▶ Work request
Return, exactly and in full, the lines of the records below starting at the one with "Screen dimensions: 967x512" and ending at the one with "Task: Click the Enrolment column header", and no other lines.

▶ Given entries
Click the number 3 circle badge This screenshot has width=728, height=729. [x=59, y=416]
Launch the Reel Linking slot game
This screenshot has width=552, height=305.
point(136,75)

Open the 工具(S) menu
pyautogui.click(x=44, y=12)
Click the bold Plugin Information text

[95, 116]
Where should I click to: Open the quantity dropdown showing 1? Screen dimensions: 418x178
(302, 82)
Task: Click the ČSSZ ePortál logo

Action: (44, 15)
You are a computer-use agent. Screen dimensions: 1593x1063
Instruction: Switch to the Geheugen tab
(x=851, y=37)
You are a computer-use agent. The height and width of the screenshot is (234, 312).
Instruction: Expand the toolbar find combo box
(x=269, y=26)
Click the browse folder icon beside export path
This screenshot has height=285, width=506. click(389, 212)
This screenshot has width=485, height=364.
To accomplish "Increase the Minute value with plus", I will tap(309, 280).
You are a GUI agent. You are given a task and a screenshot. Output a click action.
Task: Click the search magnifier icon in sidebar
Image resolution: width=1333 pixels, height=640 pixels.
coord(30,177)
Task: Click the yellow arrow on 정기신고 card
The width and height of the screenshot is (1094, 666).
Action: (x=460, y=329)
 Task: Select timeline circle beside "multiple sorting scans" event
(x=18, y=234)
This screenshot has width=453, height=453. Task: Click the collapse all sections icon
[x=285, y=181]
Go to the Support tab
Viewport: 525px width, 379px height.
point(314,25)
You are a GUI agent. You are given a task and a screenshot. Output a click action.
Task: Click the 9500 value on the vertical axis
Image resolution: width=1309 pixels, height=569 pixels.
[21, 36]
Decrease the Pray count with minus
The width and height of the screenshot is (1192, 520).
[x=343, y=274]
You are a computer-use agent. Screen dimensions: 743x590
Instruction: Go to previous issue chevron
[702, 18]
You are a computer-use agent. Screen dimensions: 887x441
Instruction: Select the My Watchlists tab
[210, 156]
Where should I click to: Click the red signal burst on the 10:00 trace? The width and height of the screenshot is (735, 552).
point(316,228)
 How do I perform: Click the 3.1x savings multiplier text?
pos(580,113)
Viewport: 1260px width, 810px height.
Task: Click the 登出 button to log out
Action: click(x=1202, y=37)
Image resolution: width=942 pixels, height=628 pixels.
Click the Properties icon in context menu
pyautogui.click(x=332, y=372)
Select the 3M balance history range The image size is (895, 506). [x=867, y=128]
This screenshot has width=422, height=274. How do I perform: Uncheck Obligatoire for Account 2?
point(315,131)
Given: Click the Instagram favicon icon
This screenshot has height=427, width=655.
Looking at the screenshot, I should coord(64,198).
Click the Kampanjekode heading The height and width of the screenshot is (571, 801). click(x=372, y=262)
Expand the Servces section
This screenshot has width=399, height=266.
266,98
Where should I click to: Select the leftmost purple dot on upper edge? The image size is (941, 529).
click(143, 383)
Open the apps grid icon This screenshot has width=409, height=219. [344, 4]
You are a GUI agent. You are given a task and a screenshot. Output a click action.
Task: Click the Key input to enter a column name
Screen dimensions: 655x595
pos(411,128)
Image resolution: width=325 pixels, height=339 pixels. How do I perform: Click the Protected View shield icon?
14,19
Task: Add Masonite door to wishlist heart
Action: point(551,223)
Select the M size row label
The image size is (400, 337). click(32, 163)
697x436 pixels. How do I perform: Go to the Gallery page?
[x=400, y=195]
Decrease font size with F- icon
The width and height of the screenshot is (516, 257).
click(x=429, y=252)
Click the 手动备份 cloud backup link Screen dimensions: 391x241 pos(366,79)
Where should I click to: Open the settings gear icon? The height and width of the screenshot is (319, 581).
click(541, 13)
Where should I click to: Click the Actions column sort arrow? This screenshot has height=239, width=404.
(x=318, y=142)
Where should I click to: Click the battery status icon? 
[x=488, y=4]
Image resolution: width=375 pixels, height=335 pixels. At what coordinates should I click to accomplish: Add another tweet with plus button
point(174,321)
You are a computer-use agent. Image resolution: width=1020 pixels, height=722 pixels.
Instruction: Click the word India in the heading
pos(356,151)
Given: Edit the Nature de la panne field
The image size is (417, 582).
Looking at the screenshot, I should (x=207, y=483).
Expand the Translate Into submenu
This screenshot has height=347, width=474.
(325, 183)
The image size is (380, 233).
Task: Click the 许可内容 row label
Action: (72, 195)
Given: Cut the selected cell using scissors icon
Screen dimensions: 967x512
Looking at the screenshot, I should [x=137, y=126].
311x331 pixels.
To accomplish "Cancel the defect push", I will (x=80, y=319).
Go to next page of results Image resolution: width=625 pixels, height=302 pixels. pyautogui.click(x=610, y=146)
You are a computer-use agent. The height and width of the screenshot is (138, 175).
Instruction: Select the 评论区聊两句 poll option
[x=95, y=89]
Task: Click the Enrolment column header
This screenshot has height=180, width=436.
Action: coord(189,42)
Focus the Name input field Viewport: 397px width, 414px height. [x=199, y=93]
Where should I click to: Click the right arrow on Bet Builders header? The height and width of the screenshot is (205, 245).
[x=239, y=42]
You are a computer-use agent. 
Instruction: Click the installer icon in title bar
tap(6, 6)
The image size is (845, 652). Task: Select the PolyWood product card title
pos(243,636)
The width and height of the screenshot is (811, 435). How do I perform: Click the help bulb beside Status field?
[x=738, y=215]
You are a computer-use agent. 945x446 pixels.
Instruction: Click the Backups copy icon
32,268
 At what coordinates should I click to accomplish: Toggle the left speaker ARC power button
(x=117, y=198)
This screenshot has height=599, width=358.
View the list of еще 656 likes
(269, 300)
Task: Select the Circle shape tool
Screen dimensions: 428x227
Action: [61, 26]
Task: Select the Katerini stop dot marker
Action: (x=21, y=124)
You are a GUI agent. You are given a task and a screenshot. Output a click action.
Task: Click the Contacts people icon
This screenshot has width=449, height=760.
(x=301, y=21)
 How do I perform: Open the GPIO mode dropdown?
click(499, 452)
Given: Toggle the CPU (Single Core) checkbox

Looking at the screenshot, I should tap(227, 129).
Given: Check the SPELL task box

▶ Exercise answer
Screen dimensions: 967x512
Looking at the screenshot, I should [x=137, y=126].
311x331 pixels.
To accomplish "Cancel the defect push", I will (x=80, y=319).
Go to next page of results Image resolution: width=625 pixels, height=302 pixels. pyautogui.click(x=610, y=146)
You are a computer-use agent. The height and width of the screenshot is (138, 175).
Instruction: Select the 评论区聊两句 poll option
[x=95, y=89]
Task: Click the Enrolment column header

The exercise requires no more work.